Harga Bitcoin (BTC) melonjak 5,1 persen (US$8207-US$8.623) pada hari Rabu (9/10/2019), sebagai titik tertinggi dalam dua minggu terakhir. Kenaikan harga terjadi setelah Bank Sentral Amerika Serikat (The Fed) mengatakan akan mencetak uang untuk meningkatkan cadangan bank. Langkah itu dipandang pasar sebagai langkah yang dapat memicu inflasi, sebab jumlah yang beredar di masyarakat semakin banyak.
Joe DiPasquale, CEO BitBull Capital mengungkapkan pemicu lainnya adalah spekulasi bahwa Komisi Sekuritas dan Bursa AS (SEC) mungkin menyetujui reksadana Bitcoin (Bitcoin ETF). Reksadana jenis ini kelak bisa diperdagangkan di bursa efek, selayak saham.
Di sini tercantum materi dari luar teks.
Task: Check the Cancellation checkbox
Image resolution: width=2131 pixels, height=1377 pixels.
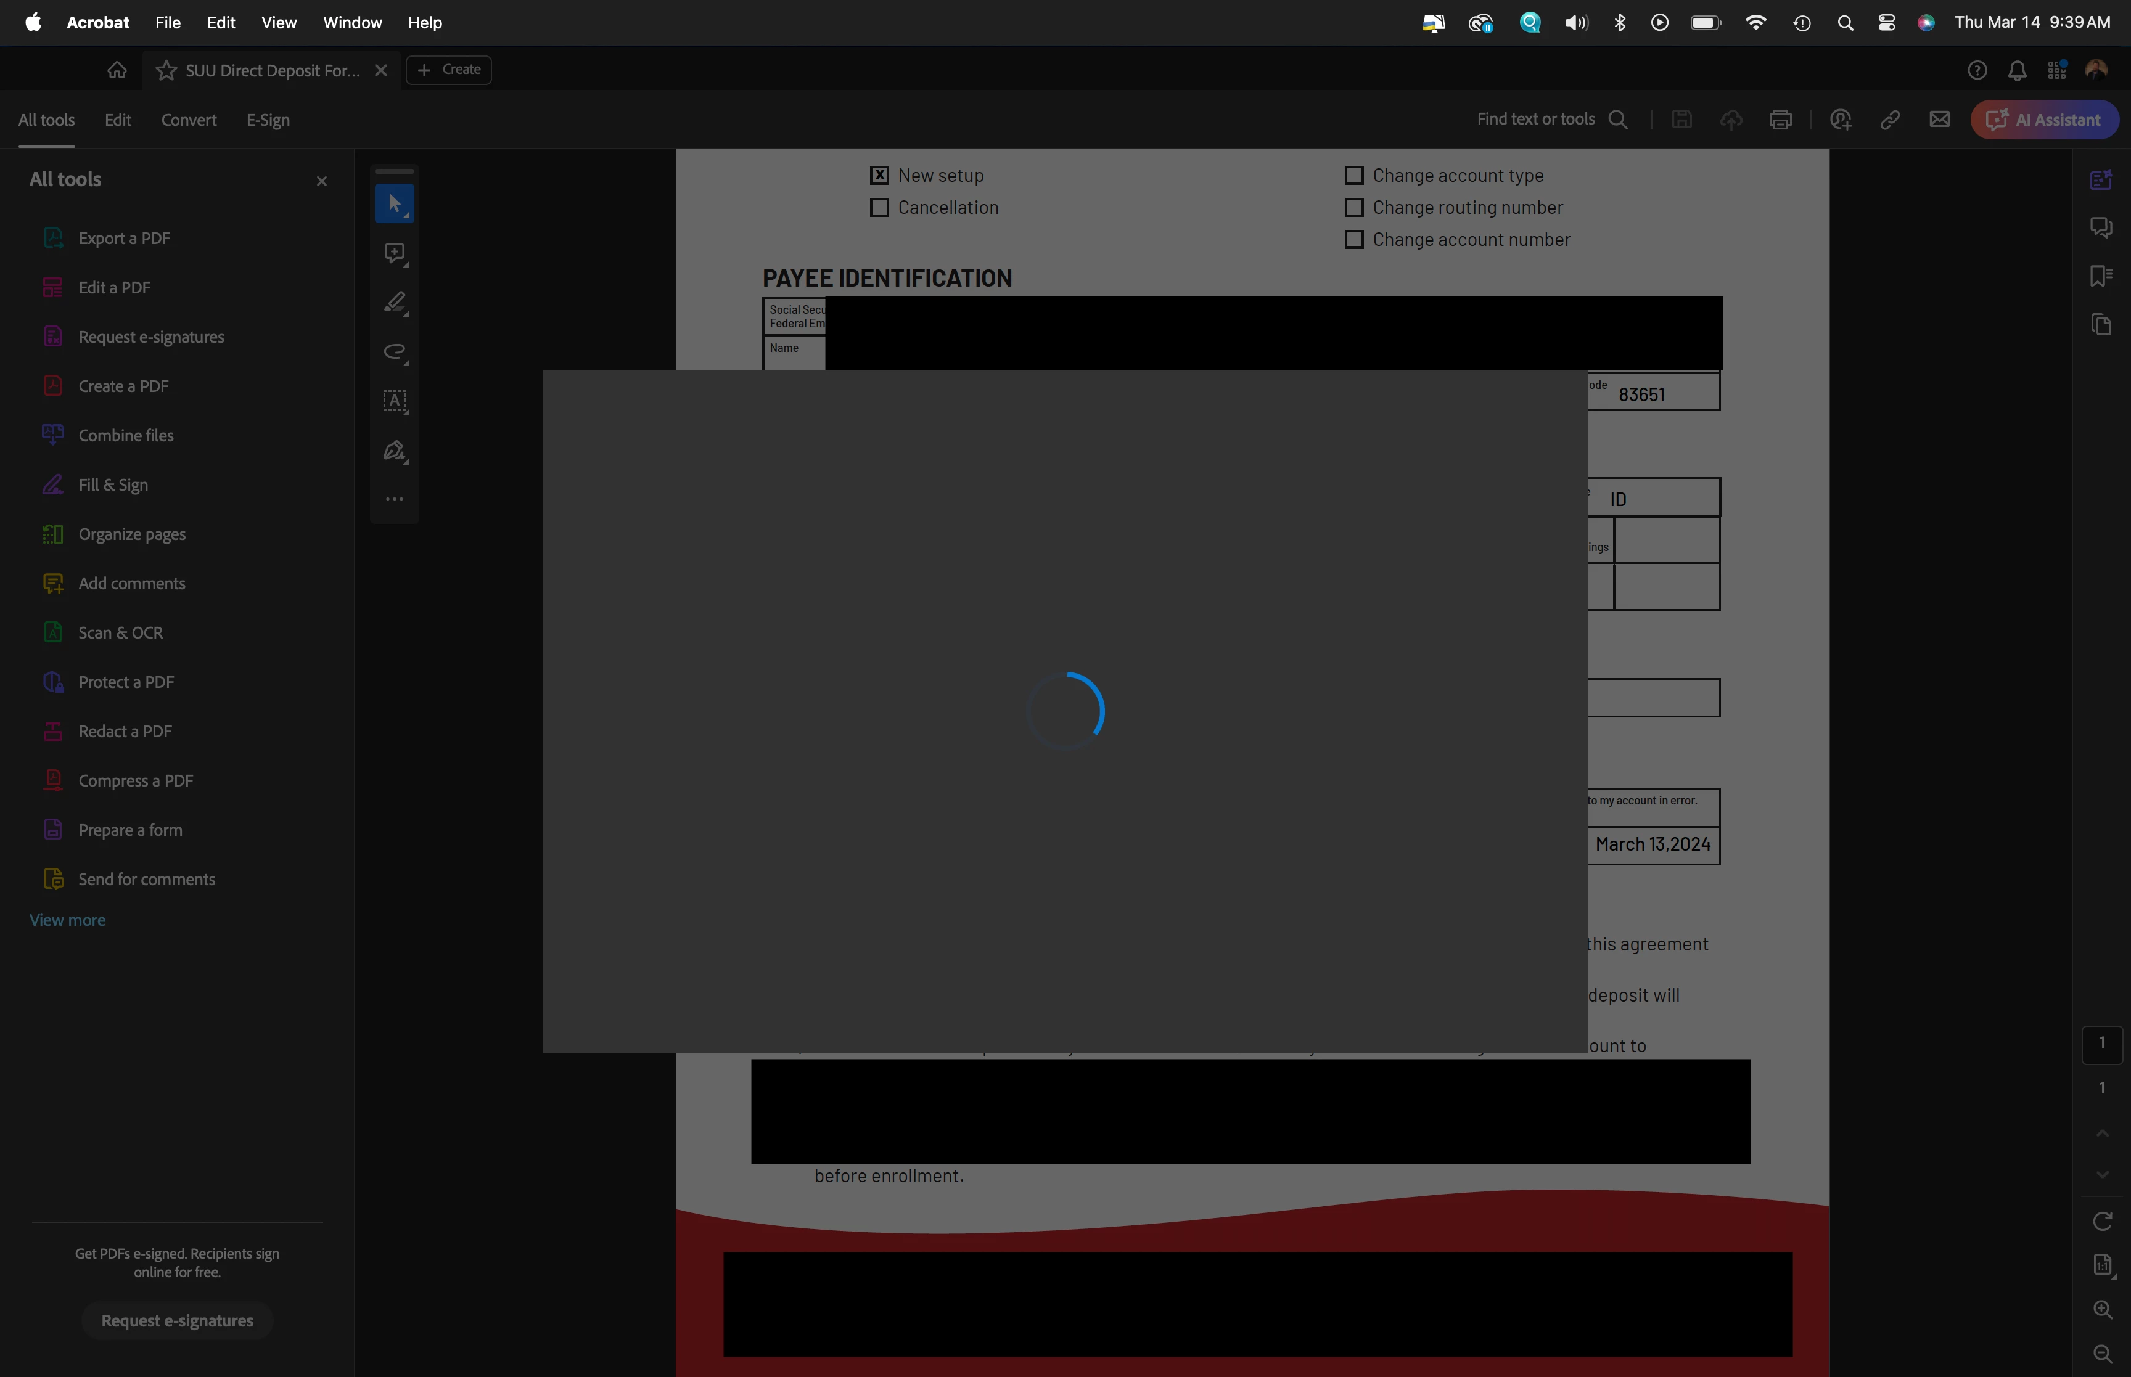Action: (x=880, y=207)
Pengumuman oleh UNICEF bahwa mereka akan menerima sumbangan dalam bentuk kripto dianggap sebagai pendorong kenaikan Bitcoin itu.
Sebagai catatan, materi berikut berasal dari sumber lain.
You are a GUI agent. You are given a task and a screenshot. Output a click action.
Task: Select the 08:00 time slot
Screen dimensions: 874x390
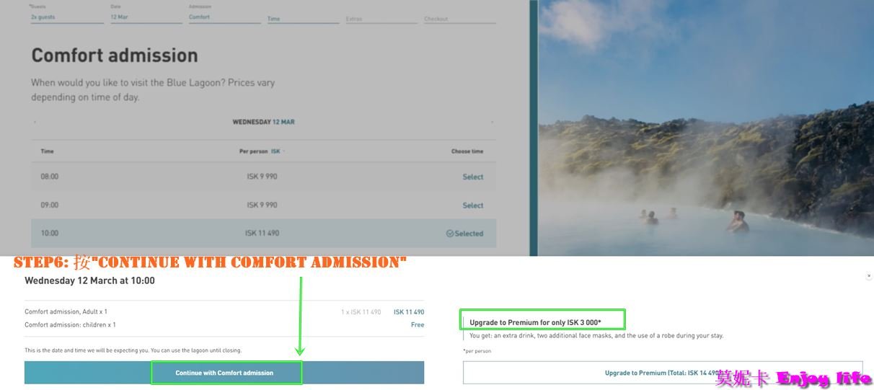click(x=472, y=177)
Namun SEC pada Rabu kemarin akhirnya menolak proposal oleh Bitwise Asset Management. SEC beralasan bahwa cara-cara yang ditawarkan oleh Bitwise untuk mencegah kecurangan perdagangan belum sesuai dengan ketentuan-ketentuan dari SEC. Proposal Bitcoin ETF oleh Bitwise adalah proposal terakhir yang diserahkan oleh perusahaan swasta kepada SEC.
“Komisi tidak menyetujui perubahan peraturan yang diusulkan ini karena, ada persyaratan yang belum dipenuhi, yakni bahwa aturan perdagangan efek secara nasioanl harus dirancang untuk mencegah tindakan dan praktik penipuan dan manipulasi,” jelas SEC. Penolakan itu belum direspons “stabil” oleh pasar. Ini terlihat dari rentang perdagangan di wilayah US$8.500, turun tipis sebesar US$100.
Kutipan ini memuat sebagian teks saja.